What this task involves → Scan the material below for the string "Click", and copy every line where it shows up.

Input data →
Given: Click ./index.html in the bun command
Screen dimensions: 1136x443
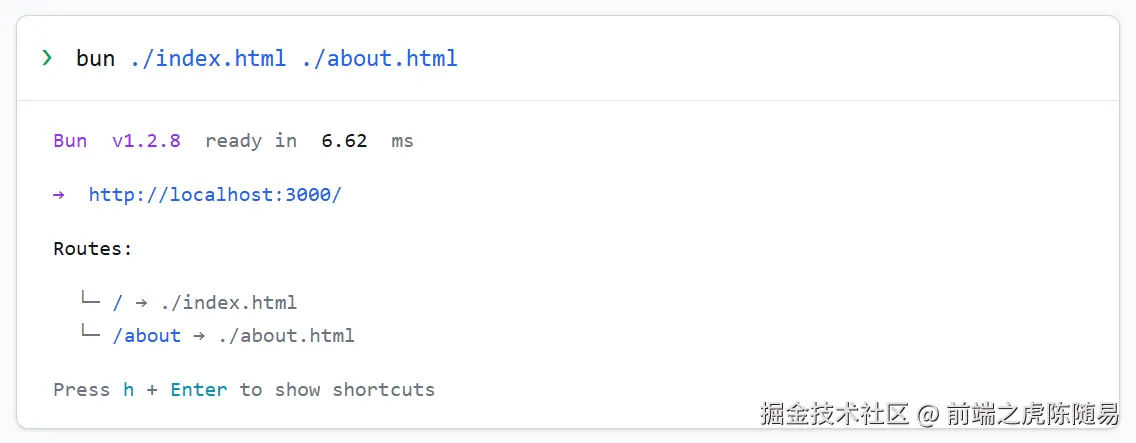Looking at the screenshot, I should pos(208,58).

--

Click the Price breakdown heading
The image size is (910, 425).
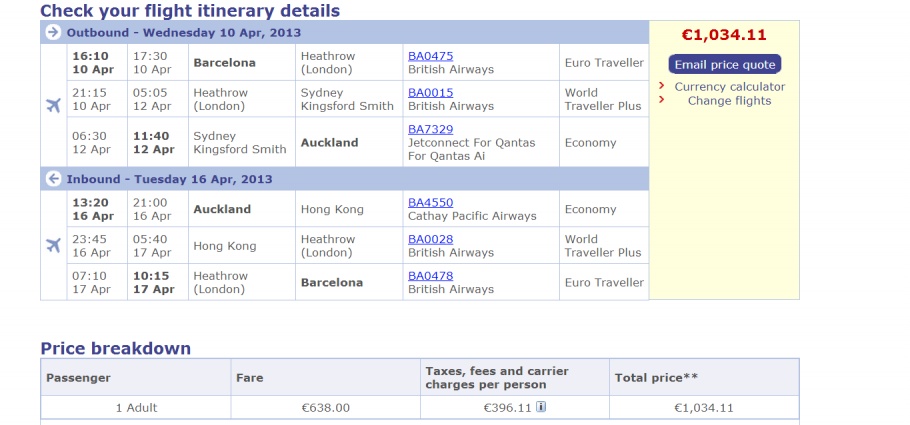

Reply →
Given: Click ./index.html in the bun command
Click the Price breakdown heading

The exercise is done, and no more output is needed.